Oliva (Fiume Oliva in Italian; Jumu d'Oliva in local dialect) is a river in Calabria, Southern Italy. On the southern Tyrrhenian side, within the municipality of Amantea (specifically, the frazioni Coreca and Campora San Giovanni) in the Province of Cosenza, which gives its name to the entire valley it flows through (the Olivo valley). It is considered part of the Scala Basin, which contains an aquifer. It was in news for the alleged environmental pollution associated with the beaching of the "Jolly Rosso" on 14 December 1990 and its subsequent breaking in 1991. The river was again in the news in 2011 as an investigation into possible illegal dumping of hazardous waste (including Cesium 137) in the river was undertaken and reported to the European Union.

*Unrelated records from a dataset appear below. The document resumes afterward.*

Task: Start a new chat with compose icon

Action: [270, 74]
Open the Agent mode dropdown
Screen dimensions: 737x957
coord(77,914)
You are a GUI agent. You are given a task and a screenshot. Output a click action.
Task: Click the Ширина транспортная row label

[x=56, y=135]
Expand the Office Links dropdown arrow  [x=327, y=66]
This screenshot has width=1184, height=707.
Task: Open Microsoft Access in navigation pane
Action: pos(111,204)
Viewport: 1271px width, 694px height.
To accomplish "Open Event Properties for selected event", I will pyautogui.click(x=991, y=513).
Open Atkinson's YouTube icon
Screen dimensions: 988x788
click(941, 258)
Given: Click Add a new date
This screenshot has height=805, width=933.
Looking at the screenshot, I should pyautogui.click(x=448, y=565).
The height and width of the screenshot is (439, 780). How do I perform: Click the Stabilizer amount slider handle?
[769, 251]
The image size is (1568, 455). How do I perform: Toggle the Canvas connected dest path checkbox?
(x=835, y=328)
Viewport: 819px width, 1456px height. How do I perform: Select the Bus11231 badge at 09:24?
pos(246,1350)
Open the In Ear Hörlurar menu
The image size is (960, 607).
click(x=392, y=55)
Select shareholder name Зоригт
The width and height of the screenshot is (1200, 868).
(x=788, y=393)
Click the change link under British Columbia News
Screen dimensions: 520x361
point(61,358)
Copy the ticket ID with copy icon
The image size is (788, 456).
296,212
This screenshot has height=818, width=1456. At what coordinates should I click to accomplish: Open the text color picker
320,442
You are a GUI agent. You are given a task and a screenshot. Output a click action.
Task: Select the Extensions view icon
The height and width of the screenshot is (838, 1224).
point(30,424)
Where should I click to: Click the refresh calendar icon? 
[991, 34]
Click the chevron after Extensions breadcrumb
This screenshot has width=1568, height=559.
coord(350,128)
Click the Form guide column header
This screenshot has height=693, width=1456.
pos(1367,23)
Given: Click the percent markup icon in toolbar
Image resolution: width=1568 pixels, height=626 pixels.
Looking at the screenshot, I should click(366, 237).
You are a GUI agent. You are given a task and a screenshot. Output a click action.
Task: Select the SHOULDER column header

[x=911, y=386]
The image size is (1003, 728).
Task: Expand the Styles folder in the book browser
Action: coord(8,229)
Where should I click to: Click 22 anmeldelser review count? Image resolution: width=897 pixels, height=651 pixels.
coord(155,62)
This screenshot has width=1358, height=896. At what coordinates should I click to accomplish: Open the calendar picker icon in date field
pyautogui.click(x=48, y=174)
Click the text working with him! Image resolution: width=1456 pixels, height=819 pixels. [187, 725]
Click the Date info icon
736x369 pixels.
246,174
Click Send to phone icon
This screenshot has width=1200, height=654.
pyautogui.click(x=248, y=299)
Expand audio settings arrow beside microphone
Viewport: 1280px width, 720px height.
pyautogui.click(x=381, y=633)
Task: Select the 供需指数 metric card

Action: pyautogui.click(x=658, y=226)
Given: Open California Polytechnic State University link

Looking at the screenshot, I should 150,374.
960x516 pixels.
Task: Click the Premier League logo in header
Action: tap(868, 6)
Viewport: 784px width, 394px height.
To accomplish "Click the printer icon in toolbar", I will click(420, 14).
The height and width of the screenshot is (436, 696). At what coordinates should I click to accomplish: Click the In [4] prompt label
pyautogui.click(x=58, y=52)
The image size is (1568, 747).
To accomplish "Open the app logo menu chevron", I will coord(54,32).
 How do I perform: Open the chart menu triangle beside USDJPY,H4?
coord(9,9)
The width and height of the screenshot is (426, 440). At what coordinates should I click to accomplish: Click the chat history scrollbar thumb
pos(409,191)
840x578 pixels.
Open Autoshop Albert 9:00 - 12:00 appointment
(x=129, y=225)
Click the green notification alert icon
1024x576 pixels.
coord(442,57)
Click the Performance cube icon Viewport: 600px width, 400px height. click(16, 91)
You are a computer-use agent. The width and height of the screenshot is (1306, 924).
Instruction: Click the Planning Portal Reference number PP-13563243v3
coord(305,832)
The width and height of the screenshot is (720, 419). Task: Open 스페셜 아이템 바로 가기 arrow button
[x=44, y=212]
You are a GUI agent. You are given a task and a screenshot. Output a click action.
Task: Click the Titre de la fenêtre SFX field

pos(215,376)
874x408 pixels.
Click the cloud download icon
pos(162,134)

== The course of the river ==

The river basin is located on the Tyrrhenian side of the Coastal Range and touches the mountain municipalities of Malito, Lago, Grimaldi, Aiello Calabro and San Pietro in Amantea, the flatter area lies entirely in the territory of Amantea. Its general development is along the north-east-southwest direction and is limited to the north of Monte Scudiero (1295 m.), from Monte Mondia (644 m.) And from Monte Pellegrino (644 m.); to the south from Monte Santa Lucerna (1256 mt.), from Monte Faeto (1103 mt.) and from Monte Sant'Angelo (778 mt.) and from Cozzo Carmineantonio (Carmineantonio Hill). The basin ends its flattest development in the territory of Campora San Giovanni. Analyzing the course of the river you can see a dense network of watercourses that flow into the main bed: three on the right and six on the left, as well as minor tributaries, thus forming a dendritic hydrographic system.